Korzystając z uroków dnia, po obiedzie wybraliśmy się na spacer. Nie mogliśmy stracić tak fantastycznych okazji do wspólnych eskapad. Uwielbiam te chwile..

 

On też je ceni..

 

Niedziela nie musi być smutnym obowiązkiem. Trudno dobrać odpowiednie słowa by opisać Wam jak udany potrafi być zwykły dzień. Ważne tylko by chcieć i kochać.

 

 

Ps. To ściema (miałam napisać "ściema ale fajnie brzmi"..ale obiektywnie na to patrząc - to żałosne pojękiwanie..).

Udostępnij tę odpowiedź


Odnośnik do odpowiedzi
Udostępnij na innych stronach

Czy ktoś się za mną stęsknił?

Chwilowo jestem. Jeszcze nie byłam w pracy, siedzę sobie na zwolnieniu bo moja córcia raczyła zachorować na zapalenie ucha.

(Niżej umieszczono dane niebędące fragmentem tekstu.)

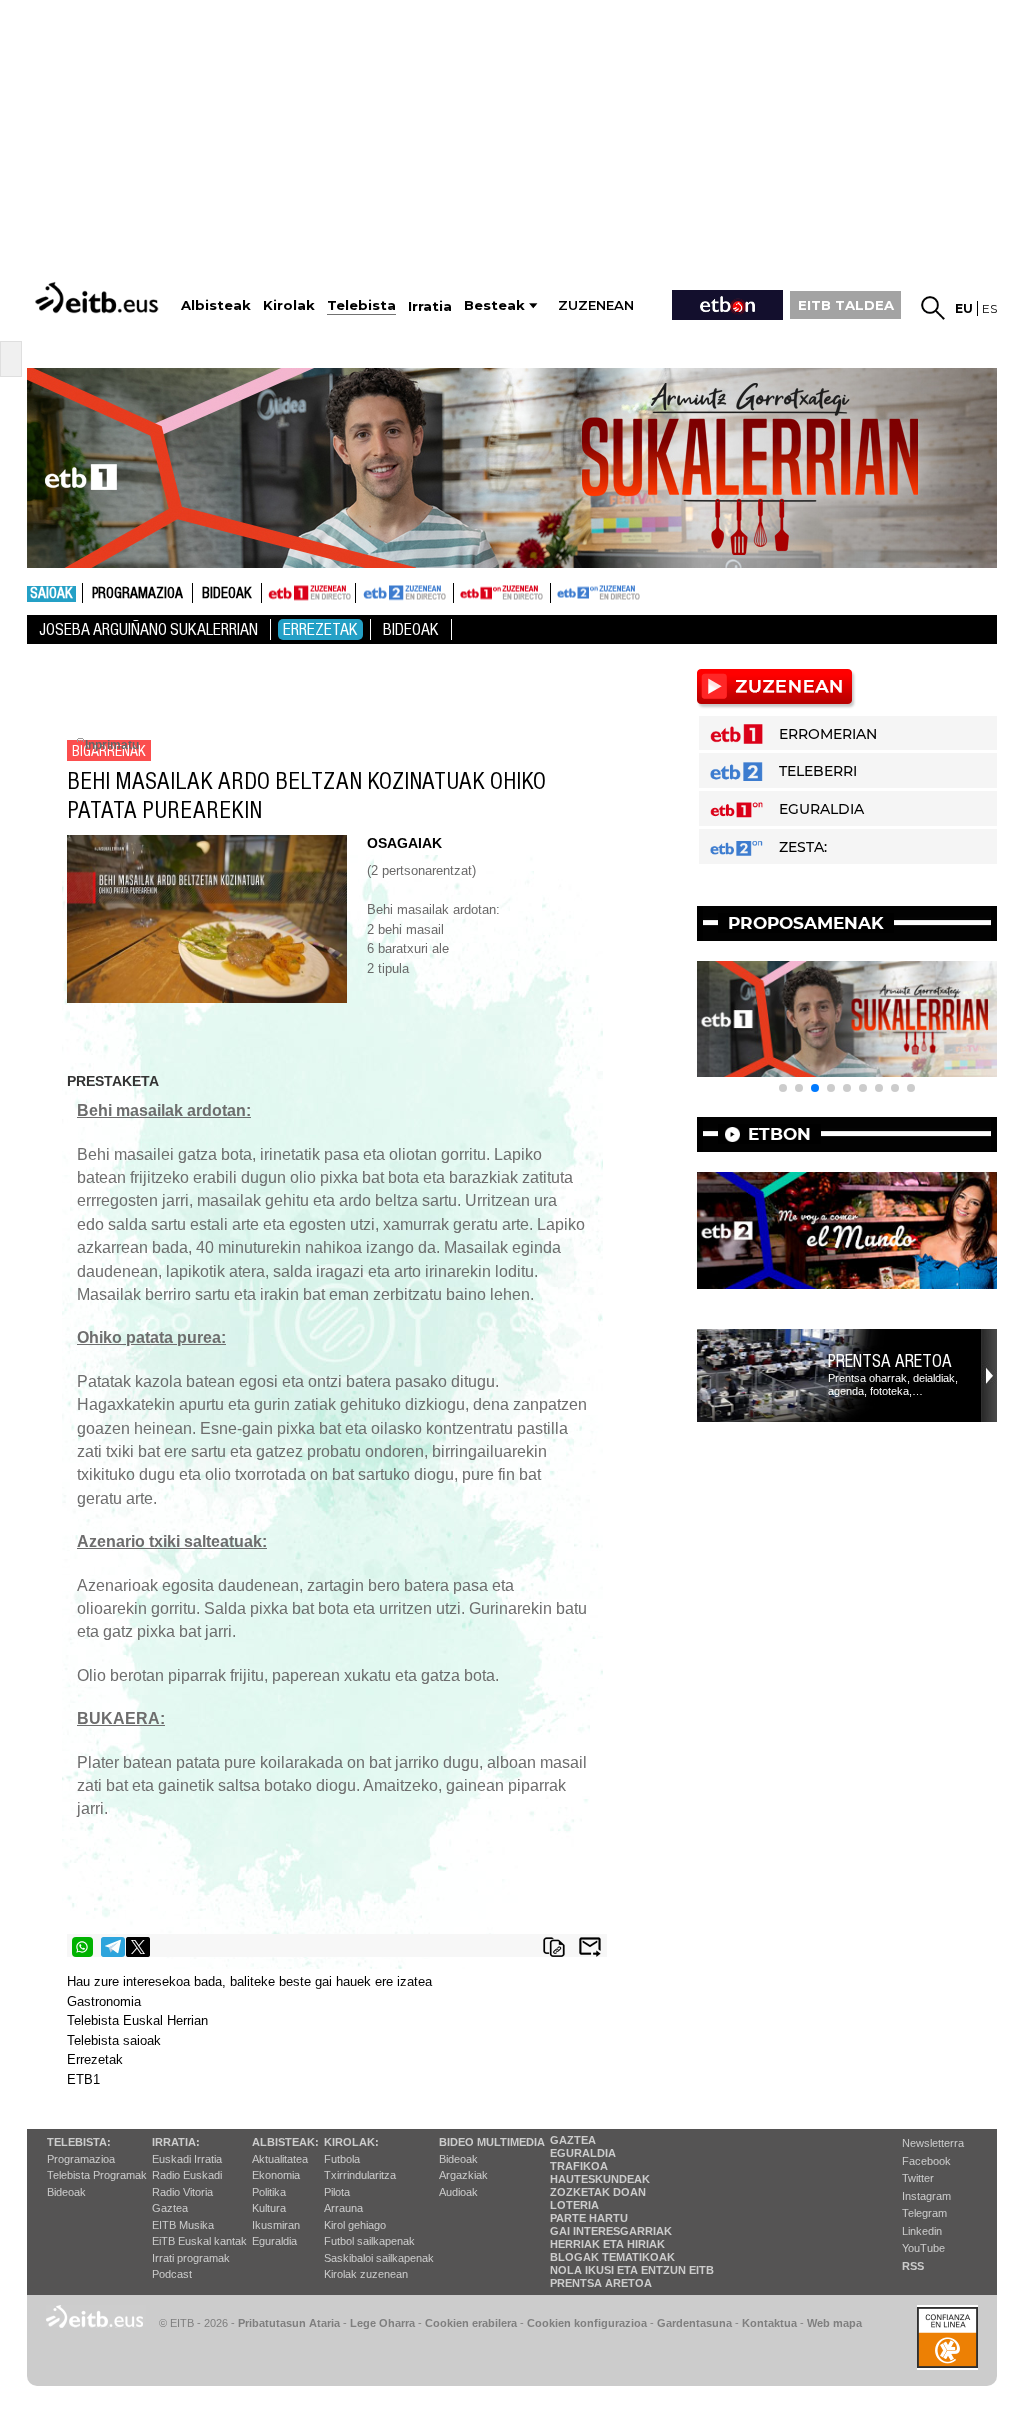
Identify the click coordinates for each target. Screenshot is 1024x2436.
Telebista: (79, 2142)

Chorujemy do końca miesiąca. A potem to już na pewno wrócę na stałe.

Całuski dla wszystkich. :D

Udostępnij tę odpowiedź


Odnośnik do odpowiedzi
Udostępnij na innych stronach

Lusi - witaj ponownie. Oczywiście, że tęskniliśmy... i tam się co niektórzy o Ciebie wypytywali ;) Także szoruj na forum i pokazuj się częściej :mrgreen: I zdrówka życzę!

 

Darek - życzę Ci tego samego co Wiaterek ;)

 

Wiaterku - wzajemnie :D

 

[ Dodano: Dzisiaj o godz. 12:51 pm ]

Bez sensu jest ta choroba.

Ale wyleczalna. Powoli, cierpliwości, poradzisz sobie z tym.

Udostępnij tę odpowiedź


Odnośnik do odpowiedzi
Udostępnij na innych stronach

No wreszcie troszkę słońca.

Heloł Lusi!! Wreszcie dałaś znak.

Różo - mam nadzieję że ze zdrówkiem już ok - nie tak jak u mnie :)

 

JA to tylko na chwilkę.

Ciężko uznać ten dzień za udany ale się staram. Kolejna próba odstawienia leków (całkowicie) skończyła się tak jak ostatnio. Mam bóle wszystkiego i to tak na zmianę. Raz zęby, raz żołądek, raz głowa itd. Ale jakoś to zniosę i tym razem postaram się to rzucić i już. I tak nie mam wyjśćia. hmm Ciekawe coś dziś mnie będzie bolało?? Moja rodzinka jest uprzedzona, że będę znowu wredna, marudna, drażliwa i czepialska. Ale to tylko jakiś czas więc powinni przeżyc. Zresztą złażę im z drogi.

Grunt że to słońce wreszcie wyszło, bo ta ciemnośc za oknem mnie już powoli dobijała.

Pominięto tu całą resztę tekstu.